残りのオスのトラはまだ逃げたままですが、全国から寄せられる苦情を考えると生け捕りにするべきという意見も出てきて捜索方針が曖昧なままの残りの1頭の捜索が続けられましたが、逃走から1週間以上が経っても最後の1頭は見つからず千葉県警は、捜索を中断することになりました。
最後の1頭が見つからなかったことで、周辺住民はトラに怯えながら暮らしていましたが、捜索中断の発表があった日から2週間半後に飼い犬がトラに襲われるという事件が発生して事態は急展開を迎えます。

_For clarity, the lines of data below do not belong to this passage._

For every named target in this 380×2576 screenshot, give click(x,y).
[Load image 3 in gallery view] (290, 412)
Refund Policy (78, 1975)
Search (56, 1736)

飼い犬が襲われるという目に見える被害が出たことで、いつ住民に被害が及ぶか分からないという意見が出て、再び捜索を開始。
トラの足跡を見つけた君津猟友会のメンバーが足跡を注意深く追跡していったところ、ついに神野寺から4キロ以上も離れた山の茂みでオスのトラが発見されました。
発見されたオスのトラはすぐに仕留められ、トラが脱走したという通報が最初に入ってから約1ヶ月後に、千葉県で起きたトラ脱走事件はやっと収束を迎えました。
神野寺の住職の責任は?
動物園を併設してトラを飼育していた神野寺の住職の責任が気になるところですが、事件が発生した当時、猛獣の飼育を禁止する法律や条例がなかったため、神野寺の住職が捕まったりすることはありませんでした。
ただ、神野寺は檻の鍵はかかっていたと主張していましたが、警察による事件後の現場検証で鍵はかかっていたいなかったと判断されたそうです。
トラ脱走事件のその後は?
檻の鍵がかかっていなかったことに対して神野寺や住職に対して処罰が下されることはなかったようですが、結局北海道の動物園などが神野寺で飼われていた残りのトラを引き取ることになったそうです。
この千葉県で起きたトラ脱走事件を受けて、猛獣の飼育には申請や許可が必要になるなどの条例が全国の自治体で制定されるなど、この事件を境に日本における猛獣の飼育が大きく変わることになりました。
また、射殺されたトラを偲んで、後に忌野清志郎さんによって追悼コンサートが開催されるなど、千葉県で起きたトラ脱走事件は全国的にも大きな関心を集める事件だったようです。